- Born: Marvin Lee Lamb July 12, 1946 (age 79) Jacksonville, Texas
- Occupation: Composer
- Years active: 1968–present

= Marvin Lamb =

American composer and conductor (born 1946)

Marvin Lee Lamb (born July 12, 1946) is an American composer, music pedagogue and conductor.

== Life ==
Lamb was born in Jacksonville, Texas, studied at Sam Houston State University in Huntsville, Texas and received a Bachelor of Music in music theory and composition. He then studied at the University of North Texas in Denton and received a Master of Music. He completed his studies at the University of Illinois at Urbana–Champaign in Urbana and earned a Doctor of Musical Arts in composition. His teachers include John Butler, William P. Latham and Paul Zonn as well as electronic music and computer techniques with Herbert Brun and John Melby.

He worked at Atlantic Christian College, now Barton College, (1973–1977), at the Peabody College in Nashville, Tennessee (1977–1979), from 1980 to 1983 at Southern Methodist University in Dallas, from 1983 to 1989 at Tennessee Tech University, and from 1989 to 1998 he served as dean of the school of music and held the Yeager Endowed Professorship of Composition at Baylor University, at which point he became dean of the Weitzenhoffer Family College of Fine Arts at the University of Oklahoma (1998-2005). He is currently professor of music at the University of Oklahoma.

As a composer he writes works for different genres, with performances in Europe, Japan, Mexico, Argentina and Canada. He is a member of the American Society of Composers, Authors and Publishers (ASCAP), the fraternities Pi Kappa Lambda and Phi Mu Alpha Sinfonia, the American Music Center, the Southern Association of Colleges and Schools College Consulting Network and former president of the Texas Association of Music Schools.

Problem A: Retype the part of the Marvin Lamb biography that opens with the words containing "- Born: Marvin" and closes with "and John Melby.".
The biography above and the records below are unrelated material.

Provided information:
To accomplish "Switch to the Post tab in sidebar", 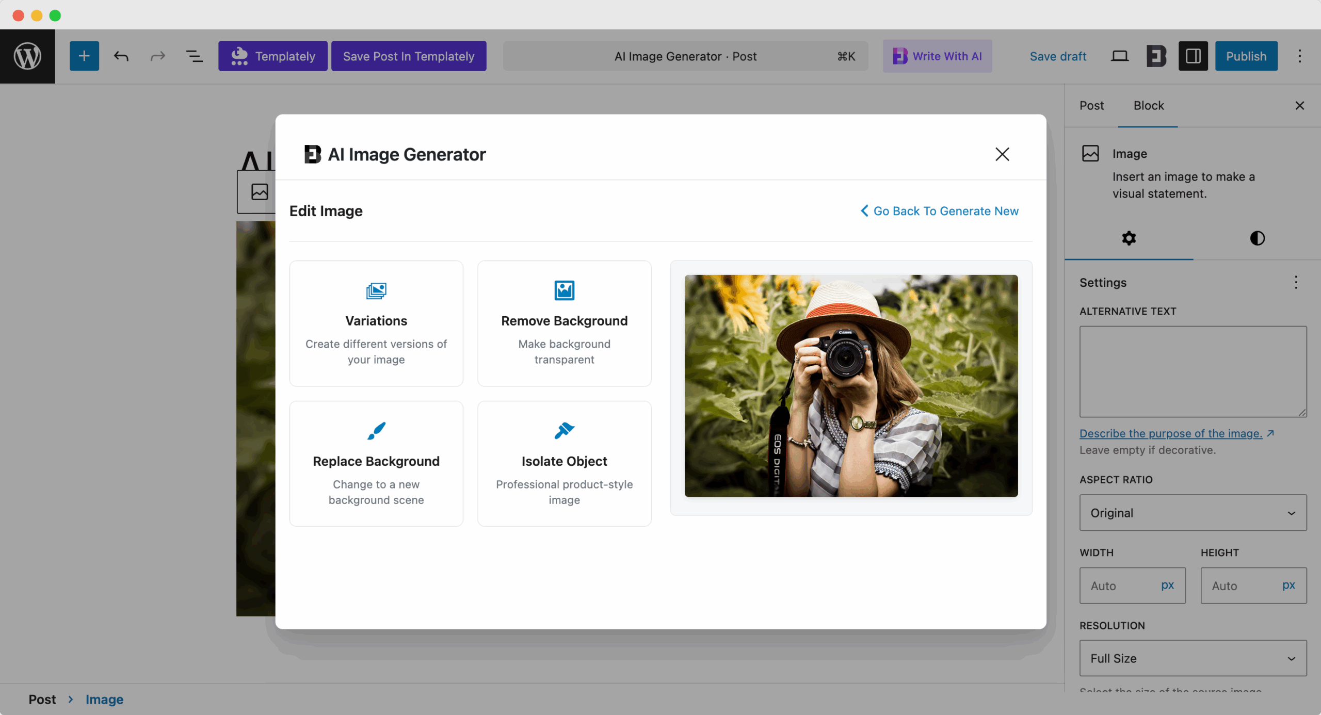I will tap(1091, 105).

==

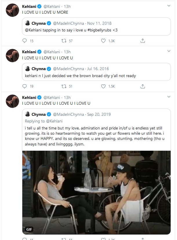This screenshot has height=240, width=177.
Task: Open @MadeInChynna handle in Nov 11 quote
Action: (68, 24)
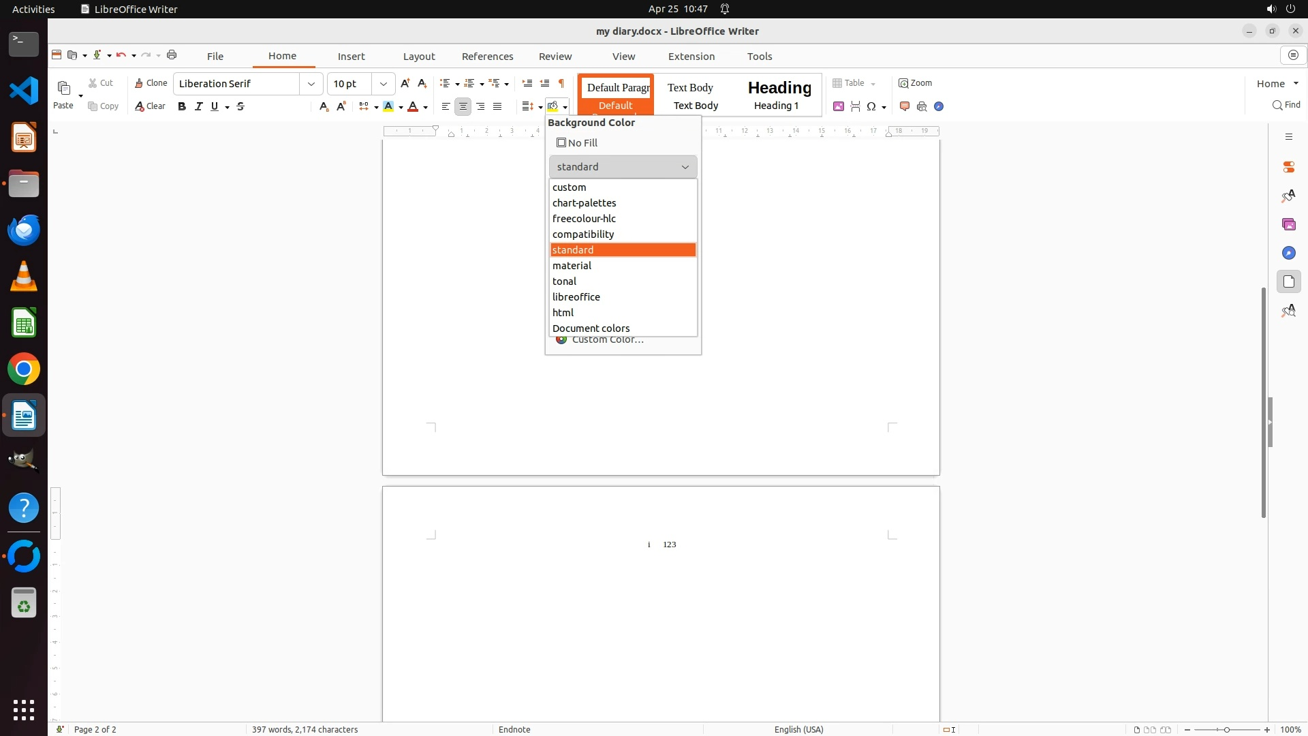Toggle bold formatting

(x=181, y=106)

---

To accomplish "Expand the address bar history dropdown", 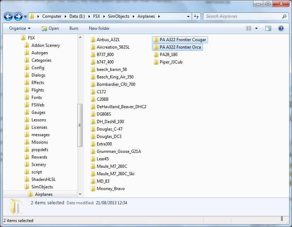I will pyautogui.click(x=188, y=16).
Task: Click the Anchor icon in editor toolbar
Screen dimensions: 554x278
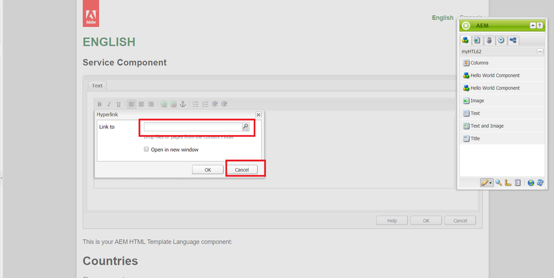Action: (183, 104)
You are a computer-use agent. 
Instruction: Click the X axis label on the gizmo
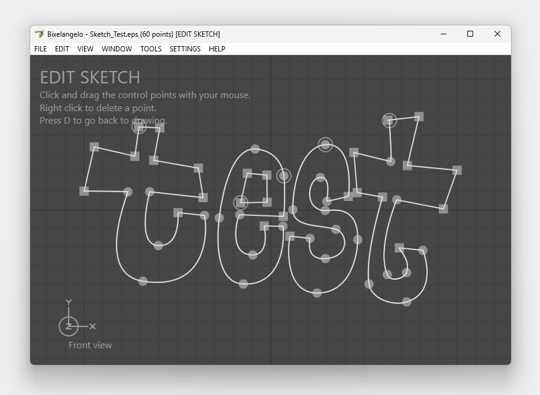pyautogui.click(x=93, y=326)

Problem B: From the records, echo the part that opens with the line containing "You are a computer-use agent." and closes with the line containing "pyautogui.click(x=93, y=326)", leaving out the pictures.

Task response A:
- Born: Marvin Lee Lamb July 12, 1946 (age 79) Jacksonville, Texas
- Occupation: Composer
- Years active: 1968–present

= Marvin Lamb =

American composer and conductor (born 1946)

Marvin Lee Lamb (born July 12, 1946) is an American composer, music pedagogue and conductor.

== Life ==
Lamb was born in Jacksonville, Texas, studied at Sam Houston State University in Huntsville, Texas and received a Bachelor of Music in music theory and composition. He then studied at the University of North Texas in Denton and received a Master of Music. He completed his studies at the University of Illinois at Urbana–Champaign in Urbana and earned a Doctor of Musical Arts in composition. His teachers include John Butler, William P. Latham and Paul Zonn as well as electronic music and computer techniques with Herbert Brun and John Melby.

Task response B:
You are a computer-use agent. 
Instruction: Click the X axis label on the gizmo
pyautogui.click(x=93, y=326)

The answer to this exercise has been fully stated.